I absolutely believe that putting your users in the centre is essential to delivering the best possible experience. Building products relying only on your assumptions significantly increases the risks of launching something that users won’t understand (if they even need it). The least of all the problems you can face because of such approach is increased support costs. When your users can’t find what they are looking for or can’t figure out how to use your product, they will start complaining and bombarding your customer support team. The worst – losing customers and brand damage. No company wants that.
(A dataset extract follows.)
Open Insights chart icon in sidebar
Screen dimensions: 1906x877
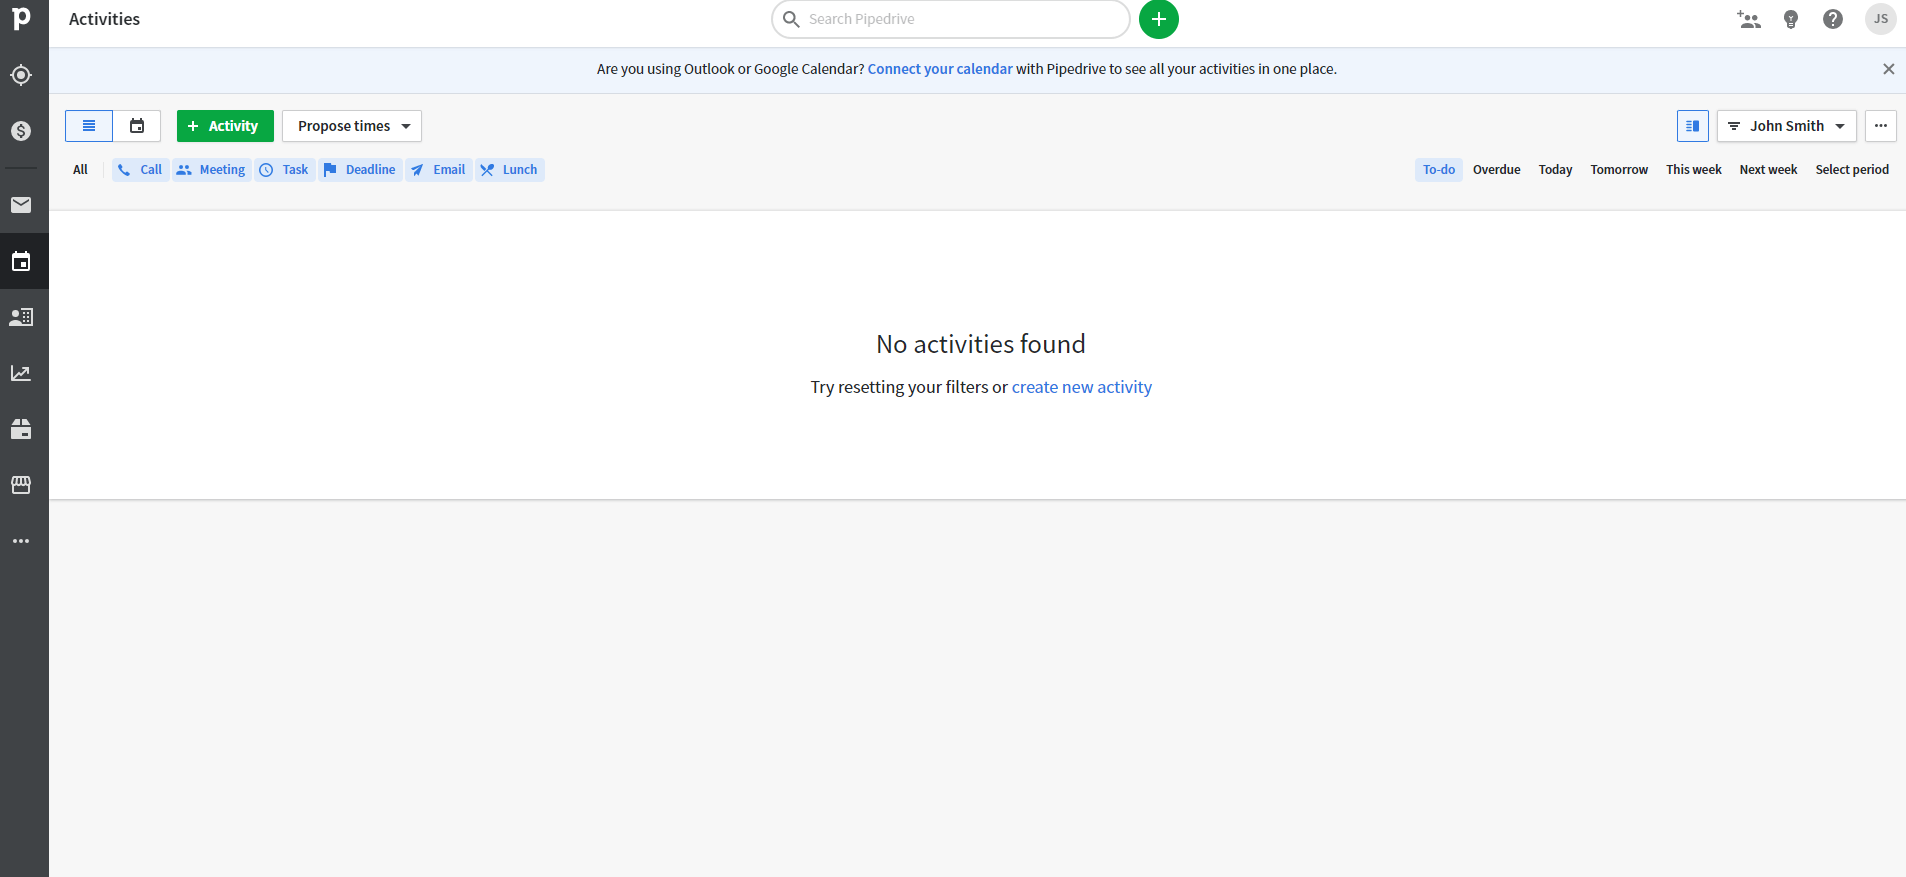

That is why I always strongly advocate for involving your users as early as possible and as much as you can. It’s all about risk reduction and saving money and time. Do you really want to spend months (or years) working on a product or feature to launch it and then realize that you failed the real user test? How much money will it take to rebuild it the proper way?
1. Business needs
Get internal agreement on what the company goals are how they are prioritized. Why should this product exist? What user segments are we targeting? What’s the competitor landscape? What is the unique value proposition? What are the constraints to consider (technical, time, funding, legislation, brand guidelines, etc.)? What KPI do we define to measure success?
2. User needs
Understand the target audience, their challenges, and how we can help them achieve their goals. What keeps them up at night? What are their motivations? What is the environment they will be using the product in? What’s their story?
3. Analysis
Taking all the qualitative and quantitative user research data, identify patterns and morph them into several personas that reflect each user group for whom we are designing. Write scenarios describing a typical day of their lives and how the website or app fits into their lives.
4. Ideation
Sketch several different flow and design options trying to strike a balance between user and business needs. How do we empower our target users to accomplish what they need in the most effective, efficient, and delightful manner keeping the business objectives in mind? Review the concepts with the colleagues and stakeholders to get their feedback and agree on the overall direction.
5. Prototyping
Depending on the product and existing constraints, use paper or digital tools to create something that can be tested with real users. The goal is to get their feedback and validate assumptions as early as possible.
6. Testing
Quickly test the prototype with internal stakeholders to get agreement on the proposed solution. Then, meet with several representatives from the target audience to conduct formative research to inform and optimize the design of your product.
7. Iterating
Taking received feedback into consideration, refine the prototype and test again. And again. And again. Until all the hypotheses are validated, and flow and design are aligned with the target users’ mental model.
8. Delivery
Create final wireframes, high-fidelity mockups, and UI specifications for the development team to work with.
9. Measuring & Learning
Did we achieve our objectives? Analyze the usage results to see if the business goals have been achieved and if any improvements need to be made to the user experience.